Kour Pour’s geometric genealogies, Isabel Yellin’s sculptures of grief, Bruce Nauman’s LA years, Gustave Caillebotte’s figuration, and more.
After the recent frenzy of Art Week here in Los Angeles, this month’s selections focus on community and collaboration, tracing historical and personal networks of connection. Wael Shawky’s film Drama 1882 is a stylized opera based on an anti-colonial uprising in Egypt, a fanciful mix of fact and fiction. Kour Pour’s first LA show in over a decade fuses geometric modernism with Islamic design, reflecting his diasporic identity. An exhibition and performance program at REDCAT looks at the creative synergy between experimental musicians Julius Eastman and Arthur Russell, while solo shows from Kim Ye and Isabel Yellin draw on their autobiographical experiences as women and artists, albeit in distinct ways. Simón Silva’s bold canvases honor the farmworkers, housekeepers, and landscapers whose essential labor often goes unacknowledged.

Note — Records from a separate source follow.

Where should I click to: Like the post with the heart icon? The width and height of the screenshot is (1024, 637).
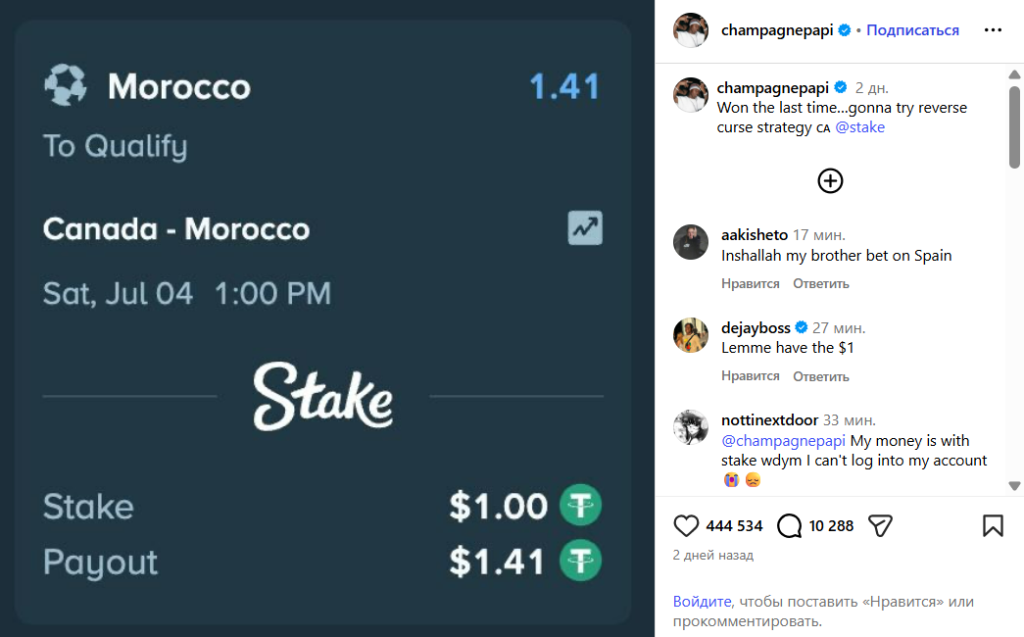point(686,525)
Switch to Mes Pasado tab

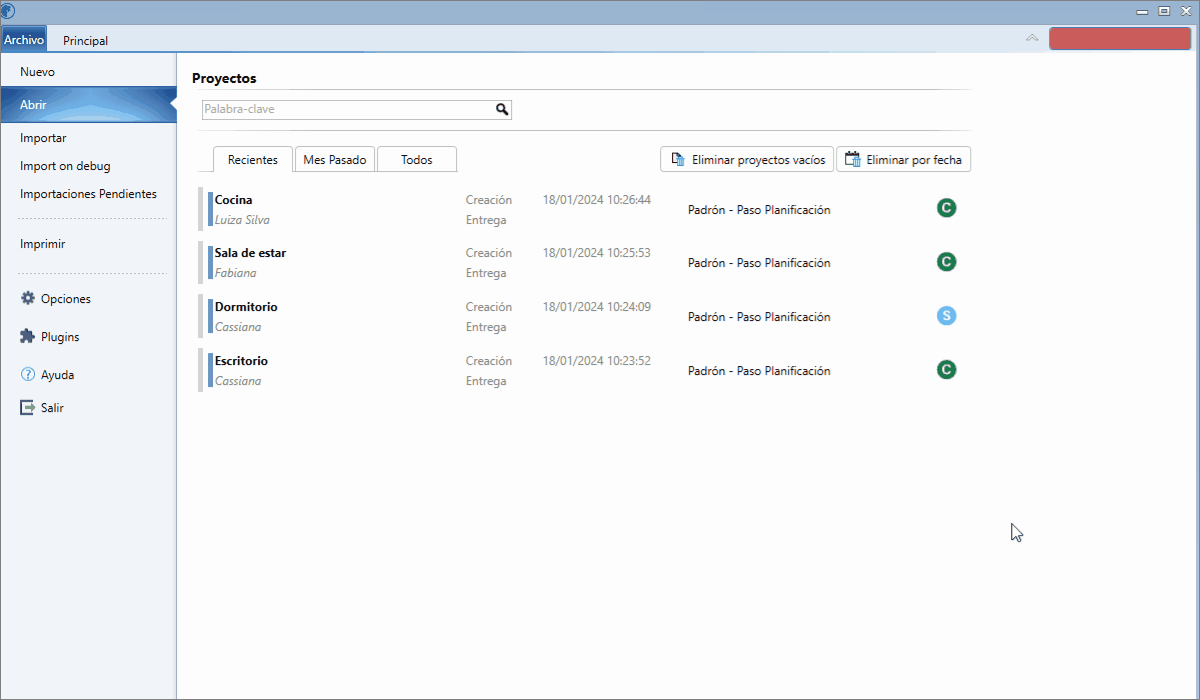tap(335, 160)
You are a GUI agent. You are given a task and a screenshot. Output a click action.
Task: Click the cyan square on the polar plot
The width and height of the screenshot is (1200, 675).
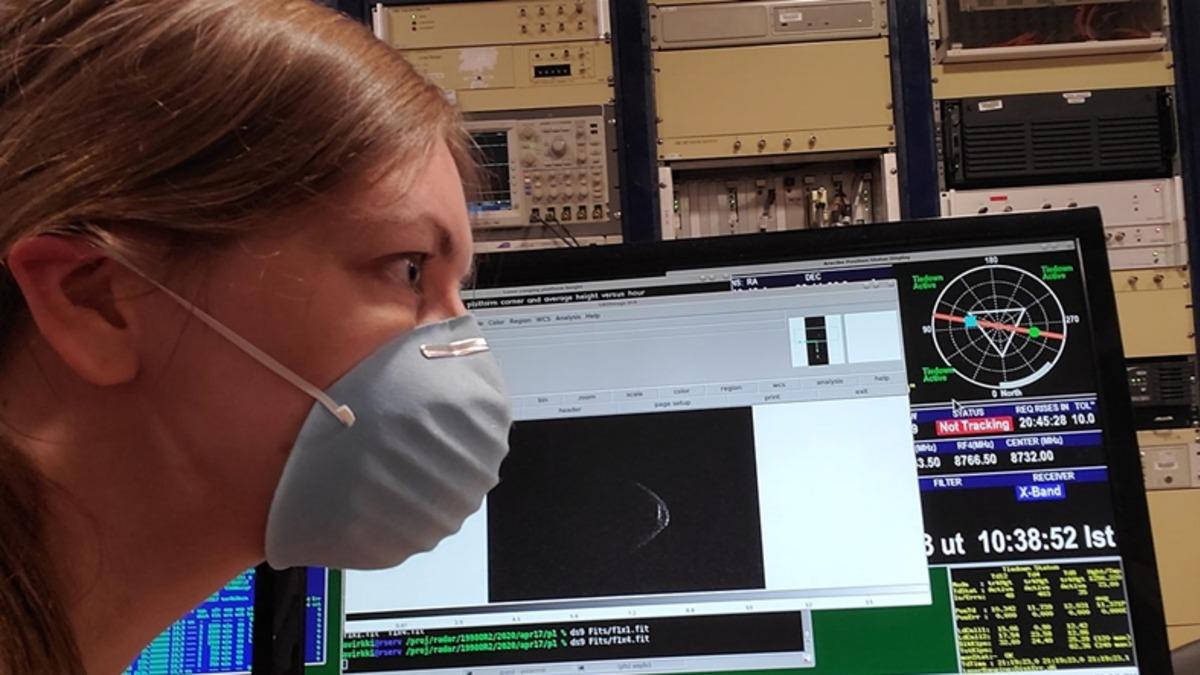tap(970, 321)
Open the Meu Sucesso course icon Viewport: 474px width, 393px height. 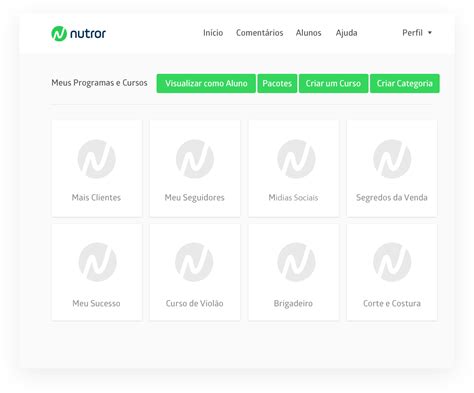[x=97, y=262]
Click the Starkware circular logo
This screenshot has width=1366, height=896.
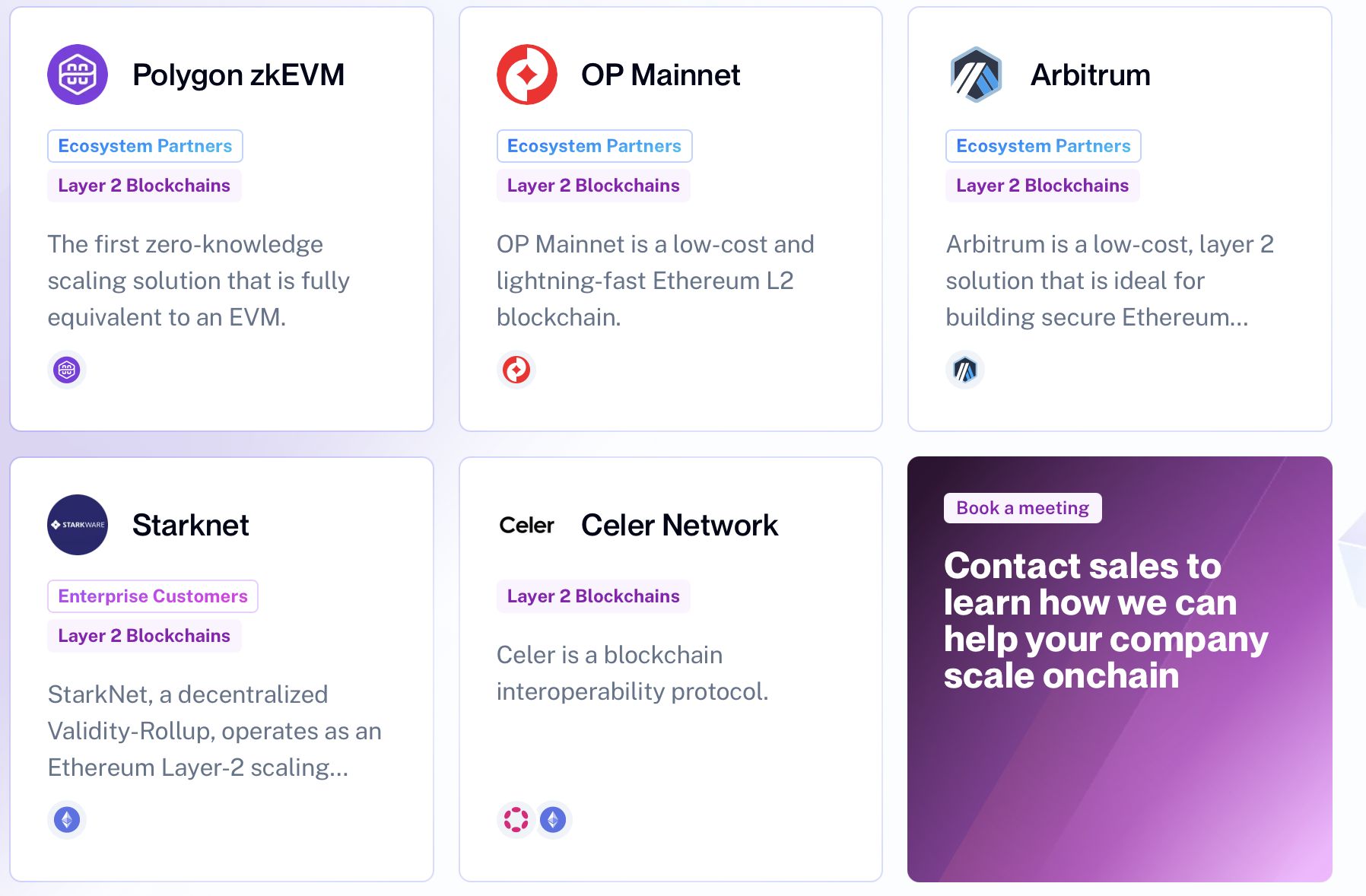tap(78, 525)
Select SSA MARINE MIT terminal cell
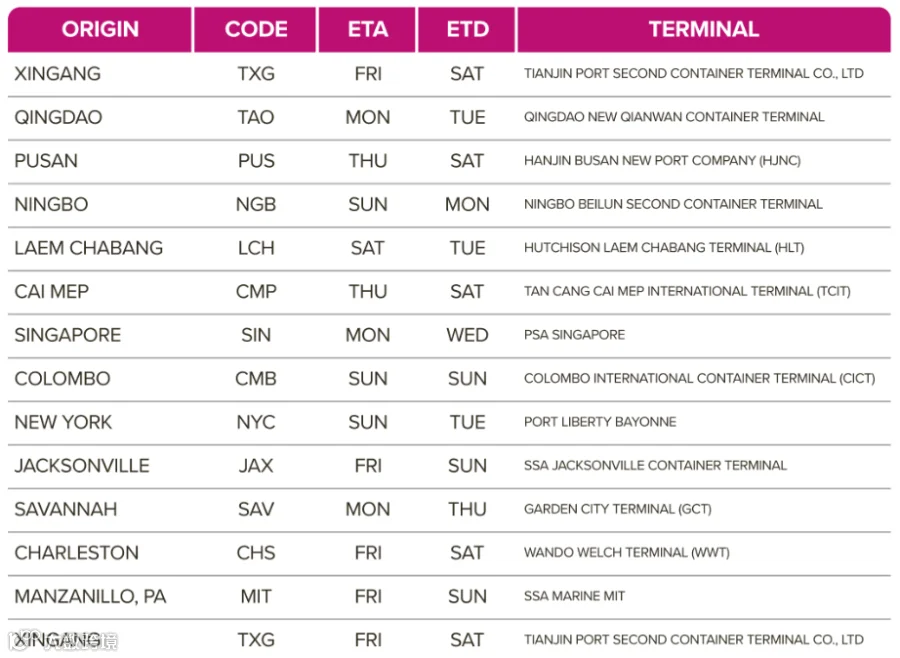 574,597
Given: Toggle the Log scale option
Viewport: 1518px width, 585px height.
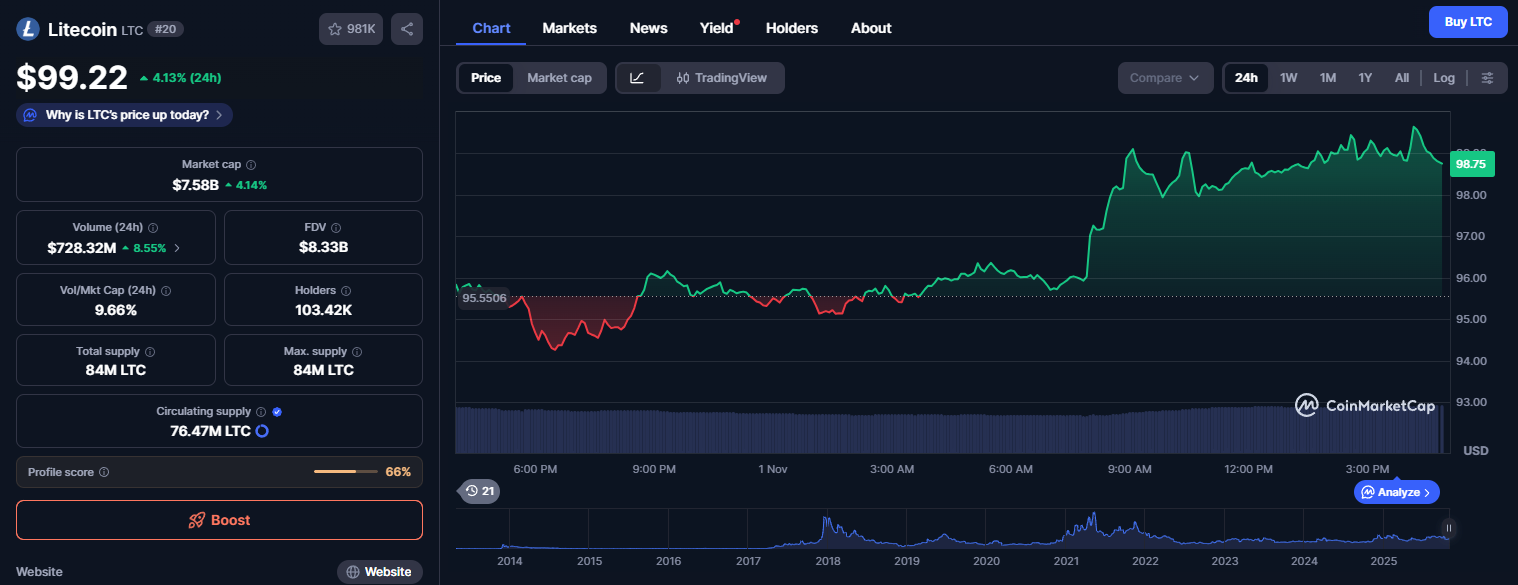Looking at the screenshot, I should coord(1443,78).
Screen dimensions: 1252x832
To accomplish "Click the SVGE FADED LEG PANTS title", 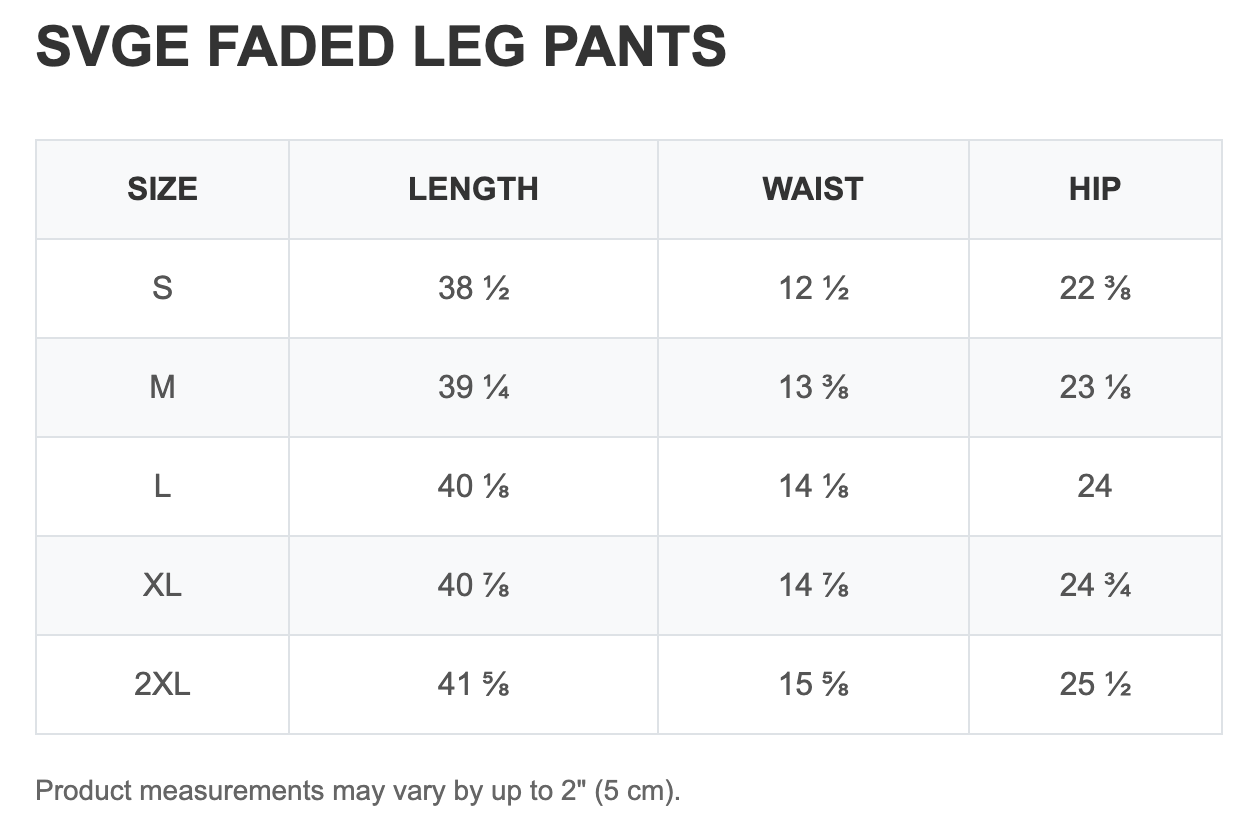I will 381,47.
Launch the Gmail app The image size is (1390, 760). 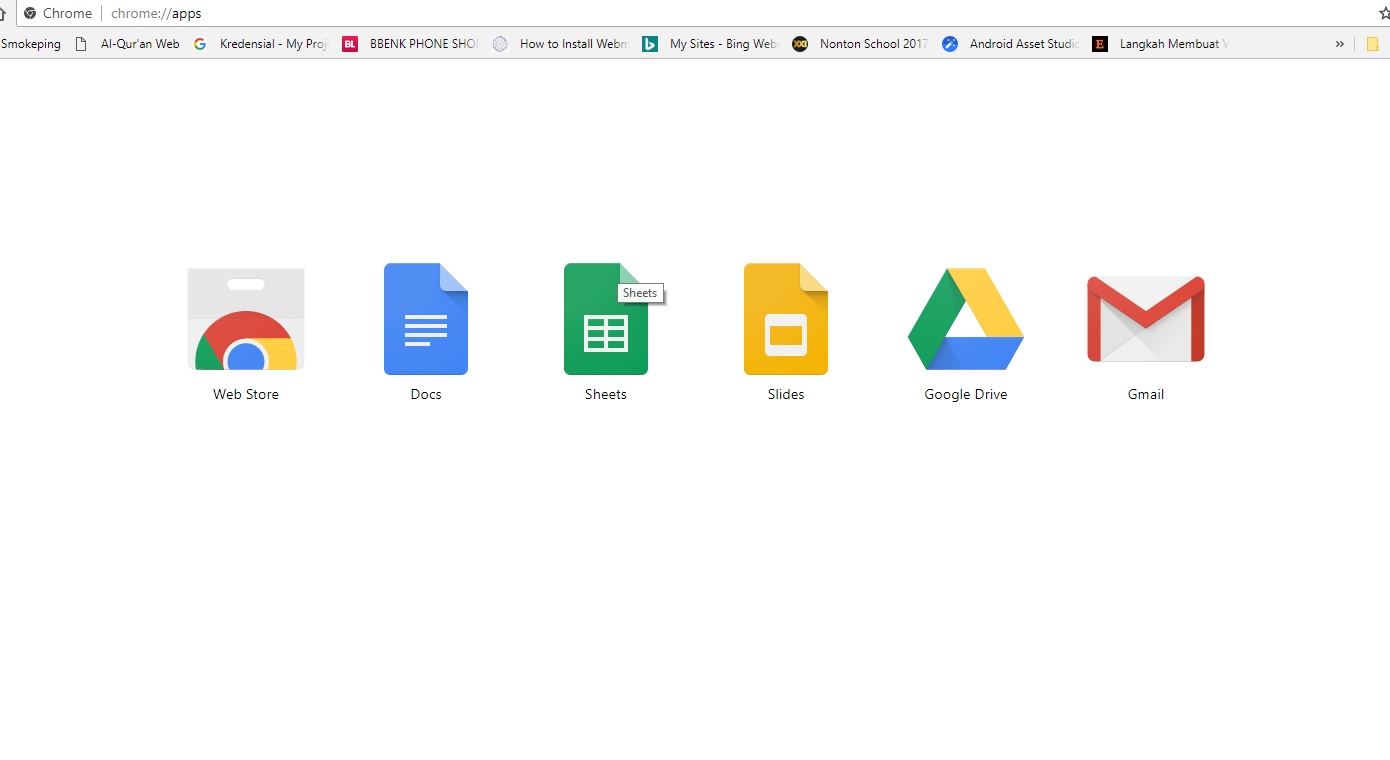coord(1144,320)
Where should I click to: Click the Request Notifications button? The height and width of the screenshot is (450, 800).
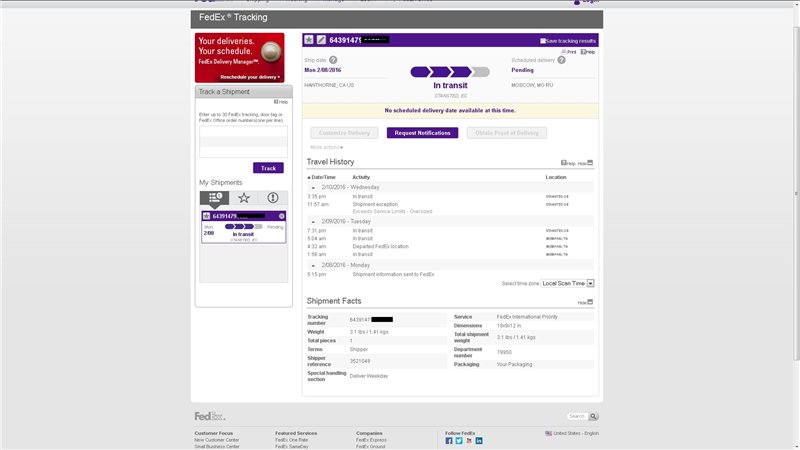click(x=422, y=132)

Kour Pour: Finding My Way Home
Nazarian / Curcio, 616 North La Brea Avenue, Fairfax, Los Angeles
Through March 22

Finding My Way Home, Kour Pour’s first solo show in the city in over 10 years, features stacked and layered paintings that reflect his diasporic identity as an artist of Iranian and British descent living in LA. Fusing geometric abstraction with elements from Persian miniature painting and Islamic design, Pour’s constructed paintings weave together threads of autobiography and global history, of his family’s travels and geopolitical or art historical events, such as Frank Stella’s 1963 trip to Iran. In conjunction with the show, Pour has curated a concurrent group exhibition, Mehmooni, with work by LA-based Iranian artists Shagha Ariannia, Amir H. Fallah, Nasim Hantehzadeh, Aryana Minai, and others.